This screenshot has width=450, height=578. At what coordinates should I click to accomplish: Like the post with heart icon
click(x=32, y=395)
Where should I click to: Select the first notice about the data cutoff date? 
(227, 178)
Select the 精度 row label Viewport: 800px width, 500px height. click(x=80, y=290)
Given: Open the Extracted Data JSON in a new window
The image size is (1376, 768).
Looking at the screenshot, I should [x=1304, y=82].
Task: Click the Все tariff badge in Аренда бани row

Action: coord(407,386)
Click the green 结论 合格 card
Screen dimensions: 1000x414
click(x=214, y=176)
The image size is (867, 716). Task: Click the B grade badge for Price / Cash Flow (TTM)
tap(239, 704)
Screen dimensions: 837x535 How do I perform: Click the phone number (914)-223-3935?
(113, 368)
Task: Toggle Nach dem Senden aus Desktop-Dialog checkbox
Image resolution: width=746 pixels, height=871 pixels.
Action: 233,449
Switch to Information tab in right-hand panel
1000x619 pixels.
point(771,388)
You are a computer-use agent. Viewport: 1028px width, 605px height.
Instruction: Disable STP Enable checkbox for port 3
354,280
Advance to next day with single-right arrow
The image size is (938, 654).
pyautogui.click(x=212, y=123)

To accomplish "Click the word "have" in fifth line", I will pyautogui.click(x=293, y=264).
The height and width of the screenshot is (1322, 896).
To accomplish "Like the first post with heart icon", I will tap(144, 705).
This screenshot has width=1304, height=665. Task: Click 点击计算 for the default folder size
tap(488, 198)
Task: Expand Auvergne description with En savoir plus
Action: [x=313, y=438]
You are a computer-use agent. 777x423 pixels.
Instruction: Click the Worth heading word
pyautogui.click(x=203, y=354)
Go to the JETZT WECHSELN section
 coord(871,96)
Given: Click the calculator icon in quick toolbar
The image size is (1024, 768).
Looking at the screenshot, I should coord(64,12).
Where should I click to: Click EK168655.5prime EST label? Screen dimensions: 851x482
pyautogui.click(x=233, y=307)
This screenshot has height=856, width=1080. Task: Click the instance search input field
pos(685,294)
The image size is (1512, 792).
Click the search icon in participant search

_ _ _ _ _

WHAT IS NEEDED: The answer should consist only of the lines from the one with "The height and" to the final line of the records above, retyped word for word.

ANSWER BOX:
The height and width of the screenshot is (1322, 896).
To accomplish "Like the first post with heart icon", I will tap(144, 705).
This screenshot has width=1304, height=665. Task: Click 点击计算 for the default folder size
tap(488, 198)
Task: Expand Auvergne description with En savoir plus
Action: [x=313, y=438]
You are a computer-use agent. 777x423 pixels.
Instruction: Click the Worth heading word
pyautogui.click(x=203, y=354)
Go to the JETZT WECHSELN section
 coord(871,96)
Given: Click the calculator icon in quick toolbar
The image size is (1024, 768).
Looking at the screenshot, I should coord(64,12).
Where should I click to: Click EK168655.5prime EST label? Screen dimensions: 851x482
pyautogui.click(x=233, y=307)
This screenshot has height=856, width=1080. Task: Click the instance search input field
pos(685,294)
The image size is (1512, 792).
Click the search icon in participant search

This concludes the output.